*WHAT TO PRODUCE*: In the data below, find the line containing "Enable Redistribuir na"; transcribe it and each line after it exactly, through the last, skipping pictures.

• • • • •

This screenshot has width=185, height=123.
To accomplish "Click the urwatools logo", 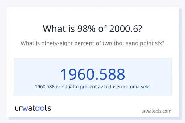I will click(x=33, y=108).
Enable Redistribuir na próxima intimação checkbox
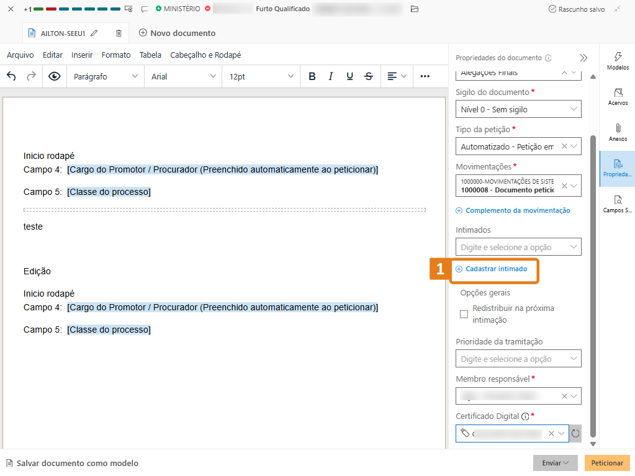The image size is (635, 476). (464, 314)
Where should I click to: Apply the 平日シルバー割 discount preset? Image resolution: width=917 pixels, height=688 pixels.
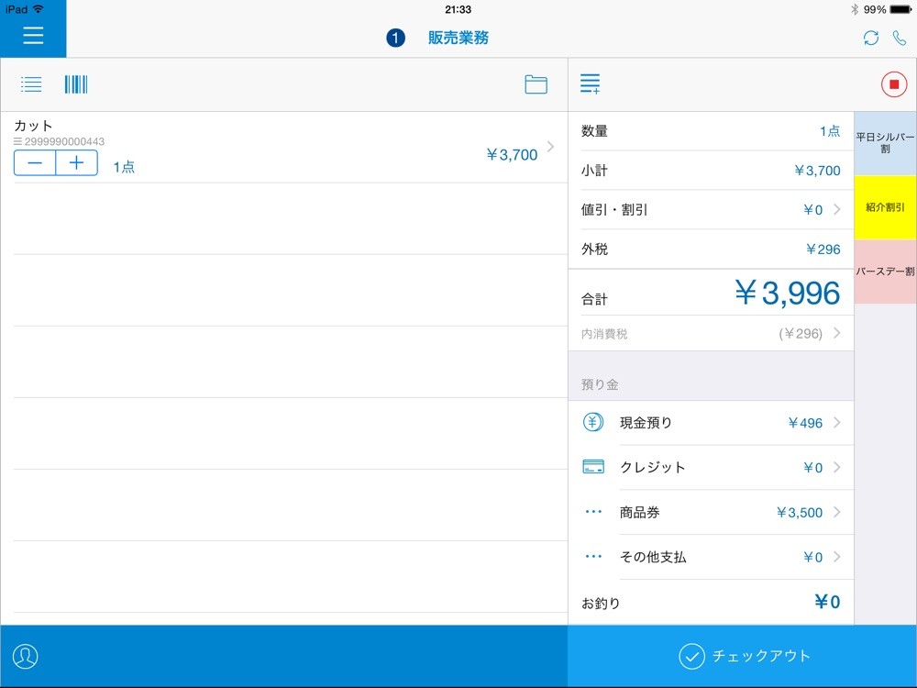click(x=885, y=143)
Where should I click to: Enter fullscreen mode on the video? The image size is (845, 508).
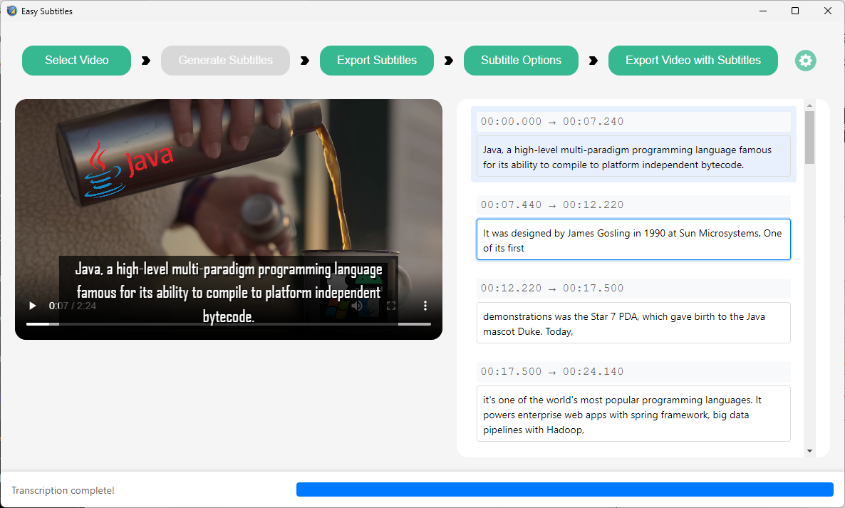tap(391, 306)
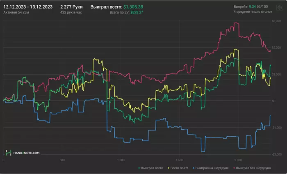Hide the 'Выиграл на шоудауне' line
The height and width of the screenshot is (174, 287).
[x=212, y=168]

• • • • •

*REPLY*:
Enable Redistribuir na próxima intimação checkbox
The image size is (635, 476). (464, 314)
Where should I click to: Apply the 平日シルバー割 discount preset? Image resolution: width=917 pixels, height=688 pixels.
click(x=885, y=143)
Where should I click to: Enter fullscreen mode on the video? The image size is (845, 508).
tap(391, 306)
Hide the 'Выиграл на шоудауне' line
The height and width of the screenshot is (174, 287).
[x=212, y=168]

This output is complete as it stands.